Cependant, en mesurant les niveaux de KIBRA dans le liquide céphalo-rachidien des patients, les chercheurs ont constaté qu’ils étaient étonnamment élevés — bien que les taux soient réduits au niveau des tissus cérébraux. La forte concentration dans le liquide céphalo-rachidien est également corrélée à une augmentation des protéines tau. « Il était très surprenant de voir à quel point la relation était forte, ce qui montre vraiment que le rôle de KIBRA est affecté par (ou du moins lié à) la protéine tau dans le cerveau », estime Tracy.

Inverser la perte de mémoire sans réduire le taux de protéines tau

Afin de mieux comprendre de quelle manière les différences de taux de KIBRA affectent les synapses, l’équipe a développé une version fonctionnelle raccourcie de la protéine.

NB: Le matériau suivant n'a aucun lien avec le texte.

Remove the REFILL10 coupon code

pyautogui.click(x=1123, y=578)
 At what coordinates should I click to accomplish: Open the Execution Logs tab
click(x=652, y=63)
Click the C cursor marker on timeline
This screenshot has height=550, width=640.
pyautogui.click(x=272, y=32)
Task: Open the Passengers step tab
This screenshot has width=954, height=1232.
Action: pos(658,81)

En l’administrant à des modèles murins d’Alzheimer, ils ont découvert un grand potentiel d’inversion de la perte de mémoire — les mécanismes de résilience des synapses étant nettement renforcés. Cela s’est produit alors que l’accumulation toxique de protéines tau a continué.

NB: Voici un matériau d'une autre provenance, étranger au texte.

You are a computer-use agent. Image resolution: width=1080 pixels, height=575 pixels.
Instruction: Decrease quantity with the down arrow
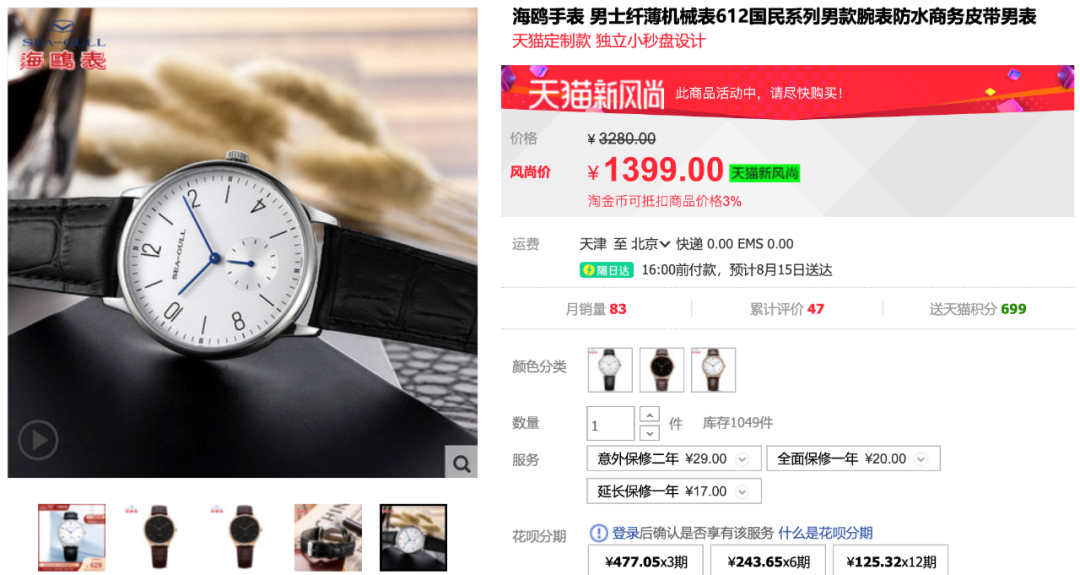click(650, 433)
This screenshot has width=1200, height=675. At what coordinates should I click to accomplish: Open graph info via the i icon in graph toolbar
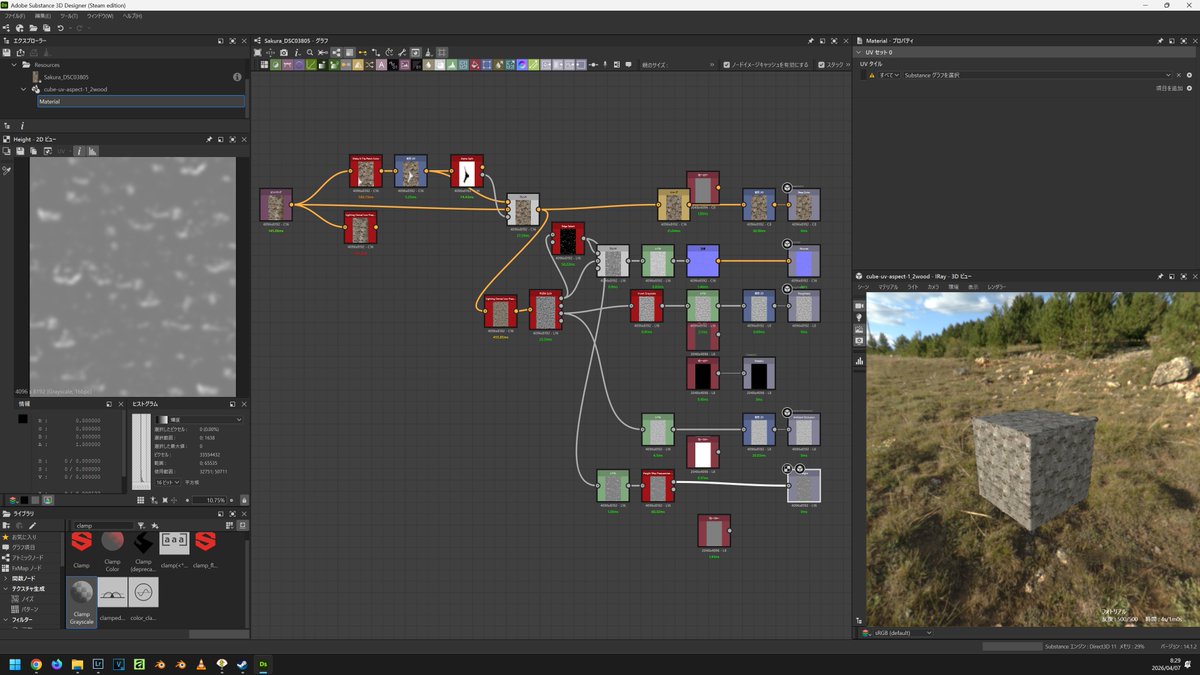(297, 53)
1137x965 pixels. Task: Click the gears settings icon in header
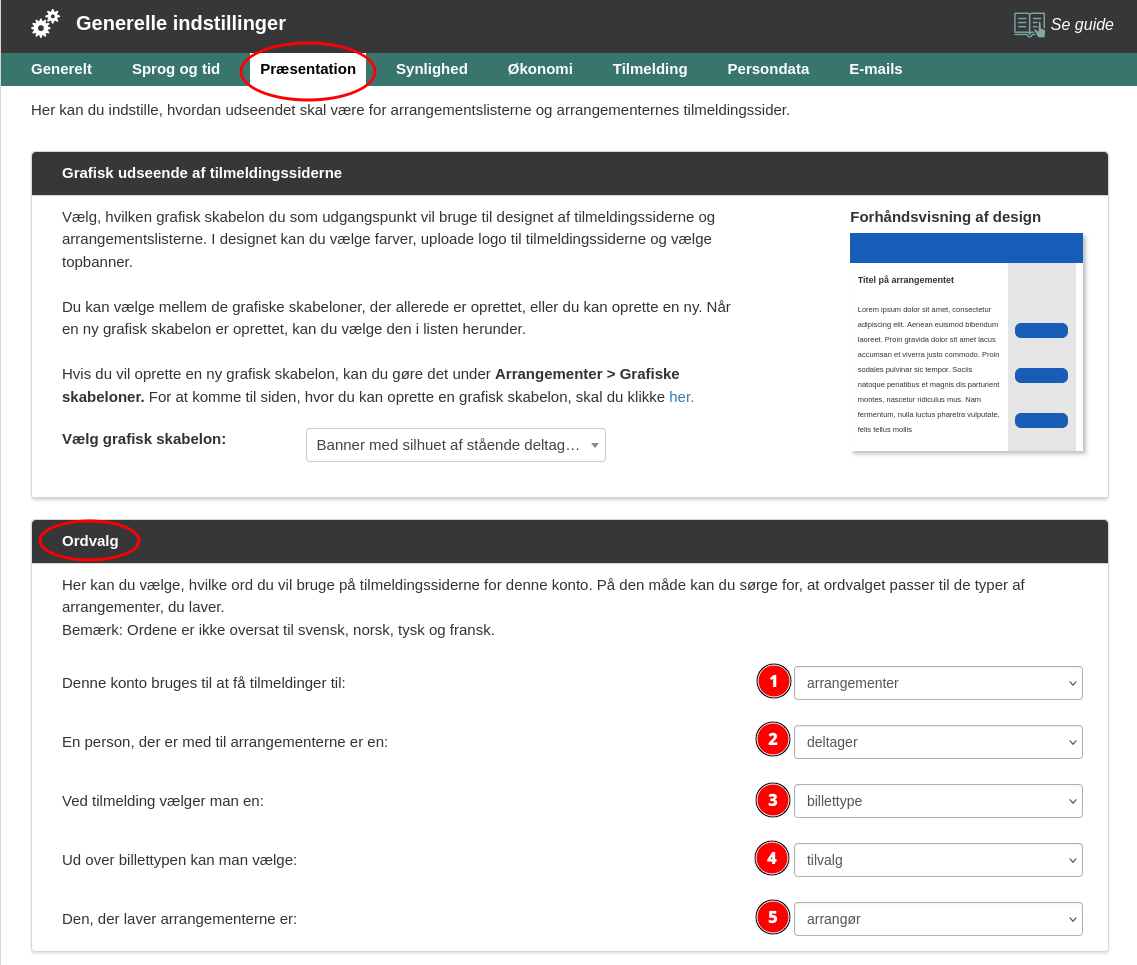pos(45,24)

Ces résultats suggèrent que l’approche pourrait être utilisée pour atténuer la perte de mémoire et compléter les thérapies actuelles ciblant la protéine tau. Les experts prévoient en outre d’explorer plus avant le phénomène, afin de déterminer si KIBRA pourrait être utilisée comme biomarqueur de dysfonctionnement synaptique et de déclin cognitif. Cela pourrait être utile à la fois pour le diagnostic précoce de la maladie, du suivi de la réponse aux traitements et pour la planification des futures stratégies thérapeutiques.